Sengoku closed his eyes. His voice dropped, carrying the tremor of a nightmare.

"After that, he lifted a hand… and gave the direction of Mary Geoise the lightest little wave…"

He opened his eyes again. Deep helplessness and fear sat there, naked and undeniable.

"The sky split open."

"The earth was pierced through."

"The Red Line… gained a strait."

"And Mary Geoise, Pangaea Castle, the Celestial Dragons, the World Government—everything—after that one wave… was gone."

"Not blown up. Not collapsed."

"Gone—as if an eraser had rubbed it off the map. It simply… 'disappeared.'"

A long silence followed.

Everyone struggled to digest a description that shattered the limits of imagination.

One man. One wave of the hand. A system that had ruled the world for centuries—reduced to nothing.

This wasn't "powerful" anymore. It had stepped beyond power into the realm of the unknowable.

"How… how is that possible…" Vice Admiral Onigumo murmured.

"Then where is he now? That… 'god'?" Doberman asked in a low voice, his hand pressing down on the hilt of his sword.

Sengoku shook his head.

"I don't know."

"After he finished, he tore open space and left."

He glanced at Kizaru. "Borsalino was there too. He can confirm it."

All eyes shifted to Kizaru.

Kizaru nudged his sunglasses up slightly, lips tugging into a faint curve.

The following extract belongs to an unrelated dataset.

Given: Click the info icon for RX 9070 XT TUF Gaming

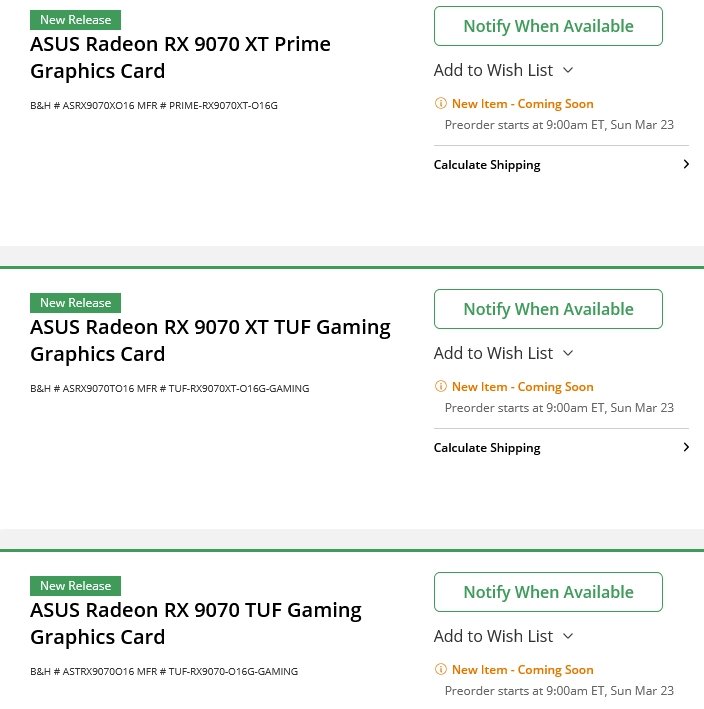Looking at the screenshot, I should point(440,387).
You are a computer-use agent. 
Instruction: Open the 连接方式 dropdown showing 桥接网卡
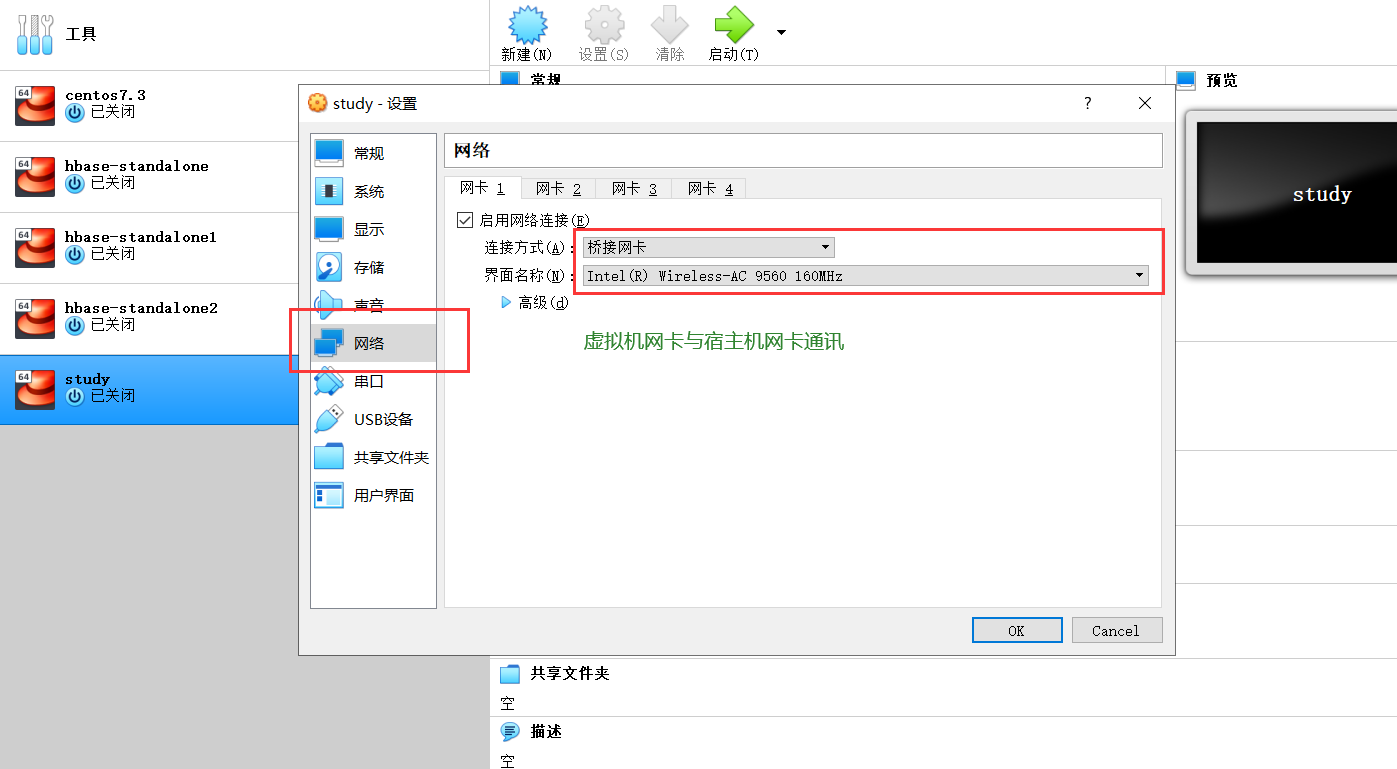point(707,246)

"Mm… yeah, more or less like that~ Scary as hell~ I remember thinking—good thing I didn't move. Otherwise there wouldn't even be anyone left to collect overtime pay~"

No one laughed.

The joke, in that moment, felt icy—and terrifying.

"So…"

Akainu's voice sounded again, but the earlier rage was gone, replaced by something compressed, cold, and resolute.

"What does the Navy do now? Declare war on a 'god'? Or accept all this and hide like turtles in our shells?"

"Sakazuki!"

Tsuru shot him a stern look.

"This is not the time for macho bravado!"

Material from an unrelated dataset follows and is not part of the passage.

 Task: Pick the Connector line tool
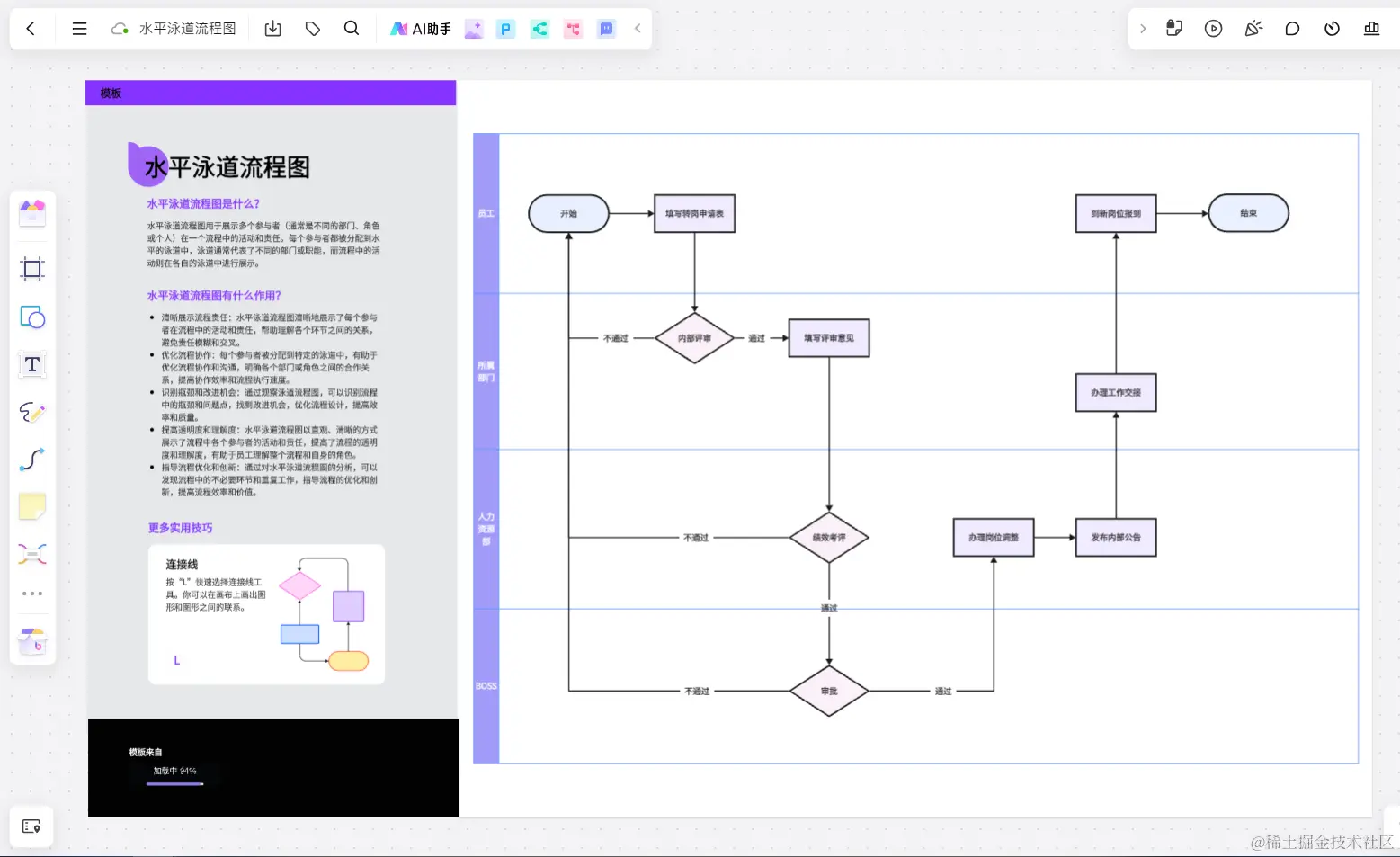31,460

"Then when is it?!" Akainu growled. "Does justice bow its head to a force we can't even understand?!"

"It's not bowing!"

Sengoku suddenly raised his voice.

He stood up, hands planted on the table, leaning forward—eyes like lightning.

"It's recognizing reality! It's preserving our strength!"

"We have to face the massive chaos that's about to sweep the entire world—inevitably."